CONSUMERS UNION OF U. S., INC., Plaintiff,
v.
William P. ROGERS, Secretary of State, et al.
Civ. A. No. 1029-72.
United States District Court, District of Columbia.
January 8, 1973.*1320 *1321 Steven Brodsky, Richard Frank, Center for Law & Social Policy, Washington, D. C., for Consumers Union of U. S., Inc., Mt. Vernon, N. Y.; Victor H. Kramer, Washington, D. C. of counsel.
Irwin Goldbloom, David Anderson, Civ. Div., Irving Jaffe, Dept. of Justice, Washington, D. C., for William P. Rogers, Secretary of State, and Julius L. Katz, Ass't Sec. of State.
Abe Krash, Daniel Z. Rezneck, Jerome I. Chapman, Arnold & Porter, Washington, D. C., Orison S. Marden, Haliburton Fales 2d, White & Case, New York City, for United States Steel Corp.
Max O. Truitt, Jr., Lloyd Cutler, Daniel K. Mayers, Wilmer, Cutler & Pickering, Washington, D. C., Richard L. Grimwade, Bartlett H. McGuire, Richard E. Nolan, Davis, Polk & Wardwell, New York City, for American Iron and Steel Institute.

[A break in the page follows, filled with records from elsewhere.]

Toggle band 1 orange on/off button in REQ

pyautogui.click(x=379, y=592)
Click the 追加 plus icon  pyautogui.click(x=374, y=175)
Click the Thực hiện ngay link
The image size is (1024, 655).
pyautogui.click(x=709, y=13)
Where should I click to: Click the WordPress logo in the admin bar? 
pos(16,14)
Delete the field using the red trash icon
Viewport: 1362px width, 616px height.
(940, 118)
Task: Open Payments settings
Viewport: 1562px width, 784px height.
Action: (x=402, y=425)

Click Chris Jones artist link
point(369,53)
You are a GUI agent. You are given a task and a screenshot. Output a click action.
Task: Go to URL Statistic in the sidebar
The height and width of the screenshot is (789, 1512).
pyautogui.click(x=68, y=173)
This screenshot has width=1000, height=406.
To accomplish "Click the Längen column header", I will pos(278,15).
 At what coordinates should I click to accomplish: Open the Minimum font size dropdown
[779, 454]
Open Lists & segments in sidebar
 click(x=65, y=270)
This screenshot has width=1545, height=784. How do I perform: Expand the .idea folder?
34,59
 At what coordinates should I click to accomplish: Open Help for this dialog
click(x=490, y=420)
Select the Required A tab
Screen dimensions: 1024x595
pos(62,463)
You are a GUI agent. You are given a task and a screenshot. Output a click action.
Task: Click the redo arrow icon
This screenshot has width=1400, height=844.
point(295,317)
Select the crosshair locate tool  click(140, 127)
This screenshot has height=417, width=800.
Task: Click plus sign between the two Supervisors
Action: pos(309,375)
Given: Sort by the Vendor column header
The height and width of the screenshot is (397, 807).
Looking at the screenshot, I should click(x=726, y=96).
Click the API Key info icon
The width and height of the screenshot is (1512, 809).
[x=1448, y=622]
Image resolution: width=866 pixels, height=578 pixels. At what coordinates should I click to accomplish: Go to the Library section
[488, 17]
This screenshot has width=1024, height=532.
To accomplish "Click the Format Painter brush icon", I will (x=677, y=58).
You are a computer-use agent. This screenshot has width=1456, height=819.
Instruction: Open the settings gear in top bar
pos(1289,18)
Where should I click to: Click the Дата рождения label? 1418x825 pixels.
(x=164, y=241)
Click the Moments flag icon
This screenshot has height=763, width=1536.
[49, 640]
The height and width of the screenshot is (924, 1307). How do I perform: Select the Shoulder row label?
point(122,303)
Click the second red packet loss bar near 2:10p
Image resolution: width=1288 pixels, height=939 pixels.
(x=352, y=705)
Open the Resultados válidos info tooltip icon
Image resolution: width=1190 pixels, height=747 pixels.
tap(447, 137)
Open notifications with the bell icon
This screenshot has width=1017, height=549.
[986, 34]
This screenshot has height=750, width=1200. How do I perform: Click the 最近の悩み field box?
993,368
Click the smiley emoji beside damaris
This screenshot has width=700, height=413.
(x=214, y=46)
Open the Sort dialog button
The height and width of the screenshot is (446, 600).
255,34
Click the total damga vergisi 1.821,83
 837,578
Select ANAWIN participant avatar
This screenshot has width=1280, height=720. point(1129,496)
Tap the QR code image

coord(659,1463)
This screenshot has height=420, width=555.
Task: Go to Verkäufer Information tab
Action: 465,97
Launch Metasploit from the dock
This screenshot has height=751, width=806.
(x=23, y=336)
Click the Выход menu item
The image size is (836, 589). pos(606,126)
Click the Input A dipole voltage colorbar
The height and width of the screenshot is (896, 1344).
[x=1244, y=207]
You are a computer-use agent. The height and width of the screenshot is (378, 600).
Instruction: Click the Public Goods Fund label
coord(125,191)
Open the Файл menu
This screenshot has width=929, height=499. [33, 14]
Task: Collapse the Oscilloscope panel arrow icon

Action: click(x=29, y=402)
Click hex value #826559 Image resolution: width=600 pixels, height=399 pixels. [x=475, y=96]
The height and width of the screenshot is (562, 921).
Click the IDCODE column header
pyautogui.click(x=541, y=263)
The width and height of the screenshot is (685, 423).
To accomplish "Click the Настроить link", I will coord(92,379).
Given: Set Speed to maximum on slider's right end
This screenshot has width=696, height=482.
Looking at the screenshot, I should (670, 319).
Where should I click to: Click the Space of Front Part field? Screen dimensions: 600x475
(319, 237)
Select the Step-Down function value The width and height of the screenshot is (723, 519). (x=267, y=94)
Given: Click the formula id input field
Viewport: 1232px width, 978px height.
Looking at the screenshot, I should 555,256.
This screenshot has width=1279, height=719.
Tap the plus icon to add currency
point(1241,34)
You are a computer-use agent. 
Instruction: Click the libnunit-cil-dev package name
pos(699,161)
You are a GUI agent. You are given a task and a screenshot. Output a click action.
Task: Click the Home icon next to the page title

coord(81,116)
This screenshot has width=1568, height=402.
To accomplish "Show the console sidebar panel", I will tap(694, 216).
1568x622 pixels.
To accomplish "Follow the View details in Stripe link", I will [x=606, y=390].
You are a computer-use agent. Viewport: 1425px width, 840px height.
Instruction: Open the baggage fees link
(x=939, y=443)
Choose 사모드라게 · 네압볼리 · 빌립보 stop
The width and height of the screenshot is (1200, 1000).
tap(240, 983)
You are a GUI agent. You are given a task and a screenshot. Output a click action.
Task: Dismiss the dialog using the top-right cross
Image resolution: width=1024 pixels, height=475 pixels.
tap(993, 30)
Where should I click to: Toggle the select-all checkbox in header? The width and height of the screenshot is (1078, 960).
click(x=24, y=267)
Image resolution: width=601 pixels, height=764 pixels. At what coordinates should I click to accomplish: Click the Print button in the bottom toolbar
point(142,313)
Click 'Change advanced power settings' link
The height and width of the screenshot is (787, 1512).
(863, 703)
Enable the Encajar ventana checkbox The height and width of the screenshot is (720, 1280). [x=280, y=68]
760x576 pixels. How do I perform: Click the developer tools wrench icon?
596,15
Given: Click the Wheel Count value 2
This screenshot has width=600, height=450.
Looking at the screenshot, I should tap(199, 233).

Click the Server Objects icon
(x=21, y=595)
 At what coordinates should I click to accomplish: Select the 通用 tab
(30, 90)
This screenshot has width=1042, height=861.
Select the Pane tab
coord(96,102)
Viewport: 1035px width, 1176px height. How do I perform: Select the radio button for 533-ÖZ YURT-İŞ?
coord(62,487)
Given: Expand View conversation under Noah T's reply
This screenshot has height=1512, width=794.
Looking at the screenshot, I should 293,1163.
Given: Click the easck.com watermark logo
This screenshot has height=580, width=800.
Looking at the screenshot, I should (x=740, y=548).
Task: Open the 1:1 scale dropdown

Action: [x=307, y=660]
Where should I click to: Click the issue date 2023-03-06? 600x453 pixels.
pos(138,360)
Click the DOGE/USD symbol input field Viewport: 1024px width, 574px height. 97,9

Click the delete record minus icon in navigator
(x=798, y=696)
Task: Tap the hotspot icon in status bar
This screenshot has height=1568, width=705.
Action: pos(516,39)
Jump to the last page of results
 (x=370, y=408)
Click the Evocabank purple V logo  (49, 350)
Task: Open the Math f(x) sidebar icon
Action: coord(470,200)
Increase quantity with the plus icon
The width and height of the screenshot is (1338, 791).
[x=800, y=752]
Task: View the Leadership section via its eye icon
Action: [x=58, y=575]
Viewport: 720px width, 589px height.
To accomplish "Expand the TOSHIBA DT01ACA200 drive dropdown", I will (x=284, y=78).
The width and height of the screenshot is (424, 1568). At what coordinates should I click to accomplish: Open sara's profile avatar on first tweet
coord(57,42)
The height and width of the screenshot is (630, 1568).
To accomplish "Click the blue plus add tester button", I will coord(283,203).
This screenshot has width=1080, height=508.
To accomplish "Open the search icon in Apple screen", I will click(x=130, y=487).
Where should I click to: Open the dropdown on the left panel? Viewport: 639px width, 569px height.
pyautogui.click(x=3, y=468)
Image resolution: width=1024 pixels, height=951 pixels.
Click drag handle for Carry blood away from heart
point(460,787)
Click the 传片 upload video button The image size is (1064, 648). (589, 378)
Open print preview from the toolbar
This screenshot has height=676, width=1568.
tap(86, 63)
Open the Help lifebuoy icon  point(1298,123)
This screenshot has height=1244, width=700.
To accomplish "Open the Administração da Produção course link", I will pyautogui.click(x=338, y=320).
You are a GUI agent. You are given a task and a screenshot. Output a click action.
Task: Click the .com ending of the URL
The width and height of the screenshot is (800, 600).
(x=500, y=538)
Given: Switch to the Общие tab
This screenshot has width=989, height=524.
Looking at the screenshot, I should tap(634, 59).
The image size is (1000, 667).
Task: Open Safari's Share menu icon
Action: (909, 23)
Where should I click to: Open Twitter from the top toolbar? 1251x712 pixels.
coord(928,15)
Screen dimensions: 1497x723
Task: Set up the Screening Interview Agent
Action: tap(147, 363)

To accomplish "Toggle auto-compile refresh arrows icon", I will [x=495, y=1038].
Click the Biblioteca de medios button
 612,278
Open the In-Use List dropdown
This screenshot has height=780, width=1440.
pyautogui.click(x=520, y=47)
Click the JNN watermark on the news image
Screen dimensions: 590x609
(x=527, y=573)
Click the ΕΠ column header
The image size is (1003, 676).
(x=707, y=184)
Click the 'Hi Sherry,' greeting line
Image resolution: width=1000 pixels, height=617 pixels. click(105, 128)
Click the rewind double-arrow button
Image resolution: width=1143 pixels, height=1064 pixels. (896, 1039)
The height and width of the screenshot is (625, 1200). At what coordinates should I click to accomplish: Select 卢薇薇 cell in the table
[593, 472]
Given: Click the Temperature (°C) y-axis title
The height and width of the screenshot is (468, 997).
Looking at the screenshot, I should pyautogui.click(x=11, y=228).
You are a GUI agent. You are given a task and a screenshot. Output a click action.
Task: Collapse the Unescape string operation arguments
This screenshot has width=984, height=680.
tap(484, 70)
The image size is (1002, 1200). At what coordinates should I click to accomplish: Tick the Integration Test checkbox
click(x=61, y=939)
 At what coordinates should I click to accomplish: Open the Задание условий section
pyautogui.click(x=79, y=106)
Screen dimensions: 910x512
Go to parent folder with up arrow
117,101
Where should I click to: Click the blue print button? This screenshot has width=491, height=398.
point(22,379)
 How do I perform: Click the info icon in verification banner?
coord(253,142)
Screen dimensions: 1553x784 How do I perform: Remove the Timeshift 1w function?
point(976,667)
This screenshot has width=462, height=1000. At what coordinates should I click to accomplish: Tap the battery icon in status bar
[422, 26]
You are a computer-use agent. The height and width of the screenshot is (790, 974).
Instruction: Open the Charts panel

Noel Hemmendinger, Nelson A. Stitt, John A. Kennedy, Jr., Stitt, Hemmendinger & Kennedy, Washington, D. C., Isaac Shapiro, of Milbank, Tweed, Hadley & McCloy, New York City, for Japan Iron and Steel Exporters Assn.
Milo G. Coerper, Washington, D. C., for Fried, Krupp Huttenwerke, A.G.
Monroe Leigh, Richard A. Whiting, Daniel J. Plaine, Steptoe & Johnson, Washington, D. C., William B. Pennell, Shearman & Sterling, New York City, for British Steel Corp.
Noel Hemmendinger, Nelson A. Stitt, John A. Kennedy, Jr., Washington, D. C., for Nippon Steel Corp.
MEMORANDUM OPINION, DECLARATION AND ORDER
GESELL, District Judge.
Consumers Union of U. S., Inc., by amended complaint filed October 5, 1972, has challenged the legality of so-called Voluntary Restraint Arrangements on Steel which were mutually made between certain foreign steel companies as a result of negotiations initiated by the Secretary of State at the direction of the President. Under these arrangements, nine Japanese steel companies, British Steel Corp., and various Western European steel manufacturers belonging to the European Coal and Steel Community by detailed agreements undertook to reduce substantially the amounts of steel they would import into the United States for domestic sale. These arrangements, which have been monitored and assisted by the Secretary, were consummated in May, 1972, and are to continue through the calendar year 1974. They affect 85 percent of United States steel imports and were widely publicized through press releases and transmittals to appropriate congressional committees.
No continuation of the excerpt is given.